Whatever the records say, set them down exactly.

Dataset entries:
*** Begin section ***
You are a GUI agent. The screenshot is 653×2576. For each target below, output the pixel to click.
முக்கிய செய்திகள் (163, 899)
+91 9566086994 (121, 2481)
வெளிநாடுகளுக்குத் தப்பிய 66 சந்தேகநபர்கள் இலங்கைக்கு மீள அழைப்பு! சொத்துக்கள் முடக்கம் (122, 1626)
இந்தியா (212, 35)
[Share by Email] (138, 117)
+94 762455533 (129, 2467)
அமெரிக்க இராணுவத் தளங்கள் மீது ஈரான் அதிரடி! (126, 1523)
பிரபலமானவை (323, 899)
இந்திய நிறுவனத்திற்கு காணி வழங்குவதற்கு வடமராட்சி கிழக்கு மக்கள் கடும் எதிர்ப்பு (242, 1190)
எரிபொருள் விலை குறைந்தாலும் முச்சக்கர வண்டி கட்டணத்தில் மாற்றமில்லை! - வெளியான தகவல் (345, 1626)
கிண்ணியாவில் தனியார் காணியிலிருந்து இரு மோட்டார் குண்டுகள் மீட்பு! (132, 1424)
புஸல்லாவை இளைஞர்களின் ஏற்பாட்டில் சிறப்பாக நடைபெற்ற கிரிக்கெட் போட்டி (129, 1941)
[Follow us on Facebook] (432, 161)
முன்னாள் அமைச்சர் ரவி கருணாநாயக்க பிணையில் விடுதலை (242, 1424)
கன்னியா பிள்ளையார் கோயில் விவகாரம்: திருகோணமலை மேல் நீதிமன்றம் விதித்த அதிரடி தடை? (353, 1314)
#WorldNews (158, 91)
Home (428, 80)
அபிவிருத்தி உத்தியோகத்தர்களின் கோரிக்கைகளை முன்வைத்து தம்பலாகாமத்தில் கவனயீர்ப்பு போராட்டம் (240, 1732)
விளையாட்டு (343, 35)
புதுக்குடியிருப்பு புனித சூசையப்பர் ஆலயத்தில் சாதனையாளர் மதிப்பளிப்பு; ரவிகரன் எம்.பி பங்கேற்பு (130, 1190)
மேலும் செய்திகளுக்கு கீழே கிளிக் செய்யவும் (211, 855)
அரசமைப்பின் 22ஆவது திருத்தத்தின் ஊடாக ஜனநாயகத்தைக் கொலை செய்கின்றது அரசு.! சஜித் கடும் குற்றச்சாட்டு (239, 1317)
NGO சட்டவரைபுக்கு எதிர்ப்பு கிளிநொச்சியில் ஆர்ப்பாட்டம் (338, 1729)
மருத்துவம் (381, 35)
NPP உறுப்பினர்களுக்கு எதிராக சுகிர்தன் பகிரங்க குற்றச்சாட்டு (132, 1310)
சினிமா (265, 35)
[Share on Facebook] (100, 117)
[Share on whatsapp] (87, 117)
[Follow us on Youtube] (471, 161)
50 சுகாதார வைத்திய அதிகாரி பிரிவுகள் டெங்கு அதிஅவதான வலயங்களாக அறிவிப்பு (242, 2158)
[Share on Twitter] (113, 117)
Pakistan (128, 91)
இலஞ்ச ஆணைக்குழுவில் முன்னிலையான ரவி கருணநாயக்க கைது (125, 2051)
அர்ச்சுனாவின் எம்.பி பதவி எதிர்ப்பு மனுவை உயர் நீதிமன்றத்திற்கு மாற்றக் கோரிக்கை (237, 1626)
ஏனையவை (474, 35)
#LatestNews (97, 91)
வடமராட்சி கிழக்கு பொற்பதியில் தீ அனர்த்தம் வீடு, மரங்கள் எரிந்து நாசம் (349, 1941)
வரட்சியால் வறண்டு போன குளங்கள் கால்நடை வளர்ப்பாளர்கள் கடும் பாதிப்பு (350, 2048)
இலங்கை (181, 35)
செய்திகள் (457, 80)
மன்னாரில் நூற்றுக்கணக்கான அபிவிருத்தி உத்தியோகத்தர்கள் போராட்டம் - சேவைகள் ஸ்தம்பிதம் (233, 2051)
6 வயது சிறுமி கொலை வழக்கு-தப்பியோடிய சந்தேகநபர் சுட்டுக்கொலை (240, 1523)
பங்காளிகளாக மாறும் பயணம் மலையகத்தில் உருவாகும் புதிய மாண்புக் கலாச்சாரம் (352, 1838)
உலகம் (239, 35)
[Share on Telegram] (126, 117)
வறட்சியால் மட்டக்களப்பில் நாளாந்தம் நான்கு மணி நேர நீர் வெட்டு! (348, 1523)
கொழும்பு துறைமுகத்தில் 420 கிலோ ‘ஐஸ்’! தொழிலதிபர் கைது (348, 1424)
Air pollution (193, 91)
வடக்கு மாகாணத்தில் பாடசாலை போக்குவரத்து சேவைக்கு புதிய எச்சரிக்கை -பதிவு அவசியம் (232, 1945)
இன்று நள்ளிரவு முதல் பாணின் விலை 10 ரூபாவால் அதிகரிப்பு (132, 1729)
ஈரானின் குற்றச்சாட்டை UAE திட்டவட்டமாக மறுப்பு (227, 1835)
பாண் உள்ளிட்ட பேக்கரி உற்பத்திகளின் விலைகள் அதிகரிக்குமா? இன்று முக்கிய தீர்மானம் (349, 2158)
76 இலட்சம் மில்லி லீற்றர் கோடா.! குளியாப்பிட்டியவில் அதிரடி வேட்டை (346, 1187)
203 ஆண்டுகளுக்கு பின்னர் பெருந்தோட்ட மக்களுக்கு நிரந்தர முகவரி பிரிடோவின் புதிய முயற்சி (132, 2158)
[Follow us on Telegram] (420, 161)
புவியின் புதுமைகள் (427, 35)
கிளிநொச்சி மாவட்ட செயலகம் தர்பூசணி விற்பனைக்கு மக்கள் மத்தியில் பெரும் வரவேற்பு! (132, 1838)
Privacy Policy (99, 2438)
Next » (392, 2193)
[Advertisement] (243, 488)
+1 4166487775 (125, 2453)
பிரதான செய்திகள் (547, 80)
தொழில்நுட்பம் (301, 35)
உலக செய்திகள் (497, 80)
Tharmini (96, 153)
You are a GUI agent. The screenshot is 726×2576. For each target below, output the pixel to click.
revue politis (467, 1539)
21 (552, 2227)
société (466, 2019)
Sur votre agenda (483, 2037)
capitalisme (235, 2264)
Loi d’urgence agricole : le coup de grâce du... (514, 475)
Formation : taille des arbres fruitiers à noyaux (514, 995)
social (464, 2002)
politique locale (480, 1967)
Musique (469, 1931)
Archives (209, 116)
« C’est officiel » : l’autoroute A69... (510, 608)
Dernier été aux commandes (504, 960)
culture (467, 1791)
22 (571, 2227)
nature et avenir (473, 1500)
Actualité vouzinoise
*** End section ***
» TASK RESULT:
You are a GUI agent. The screenshot is 653×2576. For each target below, output the pixel to click.
முக்கிய செய்திகள் (163, 899)
+91 9566086994 (121, 2481)
வெளிநாடுகளுக்குத் தப்பிய 66 சந்தேகநபர்கள் இலங்கைக்கு மீள அழைப்பு! சொத்துக்கள் முடக்கம் (122, 1626)
இந்தியா (212, 35)
[Share by Email] (138, 117)
+94 762455533 (129, 2467)
அமெரிக்க இராணுவத் தளங்கள் மீது ஈரான் அதிரடி! (126, 1523)
பிரபலமானவை (323, 899)
இந்திய நிறுவனத்திற்கு காணி வழங்குவதற்கு வடமராட்சி கிழக்கு மக்கள் கடும் எதிர்ப்பு (242, 1190)
எரிபொருள் விலை குறைந்தாலும் முச்சக்கர வண்டி கட்டணத்தில் மாற்றமில்லை! - வெளியான தகவல் (345, 1626)
கிண்ணியாவில் தனியார் காணியிலிருந்து இரு மோட்டார் குண்டுகள் மீட்பு! (132, 1424)
புஸல்லாவை இளைஞர்களின் ஏற்பாட்டில் சிறப்பாக நடைபெற்ற கிரிக்கெட் போட்டி (129, 1941)
[Follow us on Facebook] (432, 161)
முன்னாள் அமைச்சர் ரவி கருணாநாயக்க பிணையில் விடுதலை (242, 1424)
கன்னியா பிள்ளையார் கோயில் விவகாரம்: திருகோணமலை மேல் நீதிமன்றம் விதித்த அதிரடி தடை? (353, 1314)
#WorldNews (158, 91)
Home (428, 80)
அபிவிருத்தி உத்தியோகத்தர்களின் கோரிக்கைகளை முன்வைத்து தம்பலாகாமத்தில் கவனயீர்ப்பு போராட்டம் (240, 1732)
விளையாட்டு (343, 35)
புதுக்குடியிருப்பு புனித சூசையப்பர் ஆலயத்தில் சாதனையாளர் மதிப்பளிப்பு; ரவிகரன் எம்.பி பங்கேற்பு (130, 1190)
மேலும் செய்திகளுக்கு கீழே கிளிக் செய்யவும் (211, 855)
அரசமைப்பின் 22ஆவது திருத்தத்தின் ஊடாக ஜனநாயகத்தைக் கொலை செய்கின்றது அரசு.! சஜித் கடும் குற்றச்சாட்டு (239, 1317)
NGO சட்டவரைபுக்கு எதிர்ப்பு கிளிநொச்சியில் ஆர்ப்பாட்டம் (338, 1729)
மருத்துவம் (381, 35)
NPP உறுப்பினர்களுக்கு எதிராக சுகிர்தன் பகிரங்க குற்றச்சாட்டு (132, 1310)
சினிமா (265, 35)
[Share on Facebook] (100, 117)
[Share on whatsapp] (87, 117)
[Follow us on Youtube] (471, 161)
50 சுகாதார வைத்திய அதிகாரி பிரிவுகள் டெங்கு அதிஅவதான வலயங்களாக அறிவிப்பு (242, 2158)
[Share on Twitter] (113, 117)
Pakistan (128, 91)
இலஞ்ச ஆணைக்குழுவில் முன்னிலையான ரவி கருணநாயக்க கைது (125, 2051)
அர்ச்சுனாவின் எம்.பி பதவி எதிர்ப்பு மனுவை உயர் நீதிமன்றத்திற்கு மாற்றக் கோரிக்கை (237, 1626)
ஏனையவை (474, 35)
#LatestNews (97, 91)
வடமராட்சி கிழக்கு பொற்பதியில் தீ அனர்த்தம் வீடு, மரங்கள் எரிந்து நாசம் (349, 1941)
வரட்சியால் வறண்டு போன குளங்கள் கால்நடை வளர்ப்பாளர்கள் கடும் பாதிப்பு (350, 2048)
இலங்கை (181, 35)
செய்திகள் (457, 80)
மன்னாரில் நூற்றுக்கணக்கான அபிவிருத்தி உத்தியோகத்தர்கள் போராட்டம் - சேவைகள் ஸ்தம்பிதம் (233, 2051)
6 வயது சிறுமி கொலை வழக்கு-தப்பியோடிய சந்தேகநபர் சுட்டுக்கொலை (240, 1523)
பங்காளிகளாக மாறும் பயணம் மலையகத்தில் உருவாகும் புதிய மாண்புக் கலாச்சாரம் (352, 1838)
உலகம் (239, 35)
[Share on Telegram] (126, 117)
வறட்சியால் மட்டக்களப்பில் நாளாந்தம் நான்கு மணி நேர நீர் வெட்டு! (348, 1523)
கொழும்பு துறைமுகத்தில் 420 கிலோ ‘ஐஸ்’! தொழிலதிபர் கைது (348, 1424)
Air pollution (193, 91)
வடக்கு மாகாணத்தில் பாடசாலை போக்குவரத்து சேவைக்கு புதிய எச்சரிக்கை -பதிவு அவசியம் (232, 1945)
இன்று நள்ளிரவு முதல் பாணின் விலை 10 ரூபாவால் அதிகரிப்பு (132, 1729)
ஈரானின் குற்றச்சாட்டை UAE திட்டவட்டமாக மறுப்பு (227, 1835)
பாண் உள்ளிட்ட பேக்கரி உற்பத்திகளின் விலைகள் அதிகரிக்குமா? இன்று முக்கிய தீர்மானம் (349, 2158)
76 இலட்சம் மில்லி லீற்றர் கோடா.! குளியாப்பிட்டியவில் அதிரடி வேட்டை (346, 1187)
203 ஆண்டுகளுக்கு பின்னர் பெருந்தோட்ட மக்களுக்கு நிரந்தர முகவரி பிரிடோவின் புதிய முயற்சி (132, 2158)
[Follow us on Telegram] (420, 161)
புவியின் புதுமைகள் (427, 35)
கிளிநொச்சி மாவட்ட செயலகம் தர்பூசணி விற்பனைக்கு மக்கள் மத்தியில் பெரும் வரவேற்பு! (132, 1838)
Privacy Policy (99, 2438)
Next » (392, 2193)
[Advertisement] (243, 488)
+1 4166487775 (125, 2453)
பிரதான செய்திகள் (547, 80)
தொழில்நுட்பம் (301, 35)
உலக செய்திகள் (497, 80)
Tharmini (96, 153)
You are a GUI agent. The screenshot is 726×2576. For each target below, output the pixel to click.
revue politis (467, 1539)
21 (552, 2227)
société (466, 2019)
Sur votre agenda (483, 2037)
capitalisme (235, 2264)
Loi d’urgence agricole : le coup de grâce du... (514, 475)
Formation : taille des arbres fruitiers à noyaux (514, 995)
social (464, 2002)
politique locale (480, 1967)
Musique (469, 1931)
Archives (209, 116)
« C’est officiel » : l’autoroute A69... (510, 608)
Dernier été aux commandes (504, 960)
culture (467, 1791)
22 (571, 2227)
nature et avenir (473, 1500)
Actualité vouzinoise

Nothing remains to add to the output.